1. Does your book have a specific audience, and do you know how to reach it?
We think it’s thrilling that self-publishing platforms are making room for new books to exist for very specific market niches. A publisher may not buy a book if the market for it is too small, but that doesn’t mean there’s no market at all—it simply means that the publishers aren’t able to effectively reach that specific set of readers. The most successful—perhaps the only successful—children’s book authors who self-publish have a clear understanding of who will buy their book and a clear plan to reach them. That could be selling copies directly through their website (providing there is existing traffic), or through an established relationship with schools or libraries, for example.
2. Is the format you envision for your book possible, and if so, is it financially viable?
A classic vision for a picture book is a jacketed hardcover set in a landscape orientation. The problem is that most print-on-demand printers are not set up to print and bind books in landscape layouts—and the ones that are can be prohibitively expensive (often around twenty dollars per book in print costs!). Before you engage any freelancers (artists, editors, or designers), you need to first confirm the cost to print the book in the format you envision. To determine that your format will work, find a self-publishing platform that supports landscape printing (Bookbaby is worth looking into), and plug in numbers to see how much it will cost to print. That information will tell you if you can sell the book at a reasonable retail price and not have to raise the retail to thirty dollars just to break even on the printing (not advisable!). If you can’t make the costs work, don’t despair! If you can be flexible about the format, going for a portrait trim size (IngramSpark even offers an eight-by-eight -inch square hardcover option), you’ll be able to make the numbers work out.
3. Have you jumped the gun with the artwork?
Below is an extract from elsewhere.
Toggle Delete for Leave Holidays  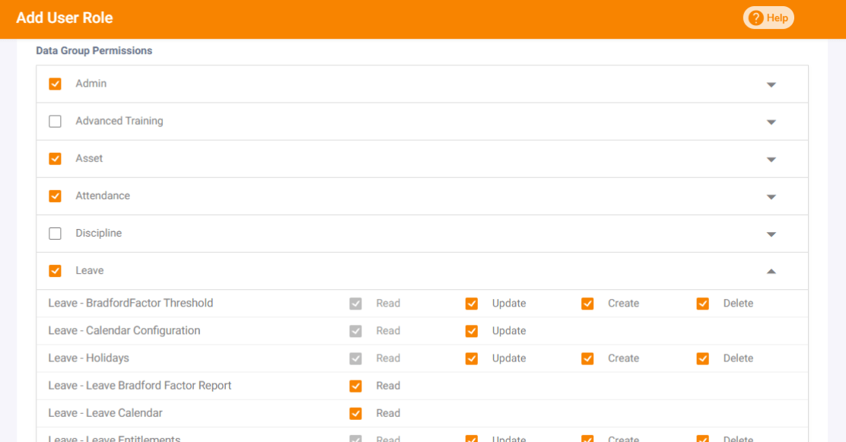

Many self-published authors come to us for editorial and design services with artwork fully completed. This is problematic because it hamstrings the developmental editor’s work on your story. The developmental editor will work with your story’s pacing to tighten and drive the plot forward. If art is created in conjunction with your drafted plot, then the developmental editor has to leave the pacing intact, and you’ve missed a great opportunity to strengthen your book. It’s best to hold off on having anything other than sample artwork created until the developmental-editing phase is complete.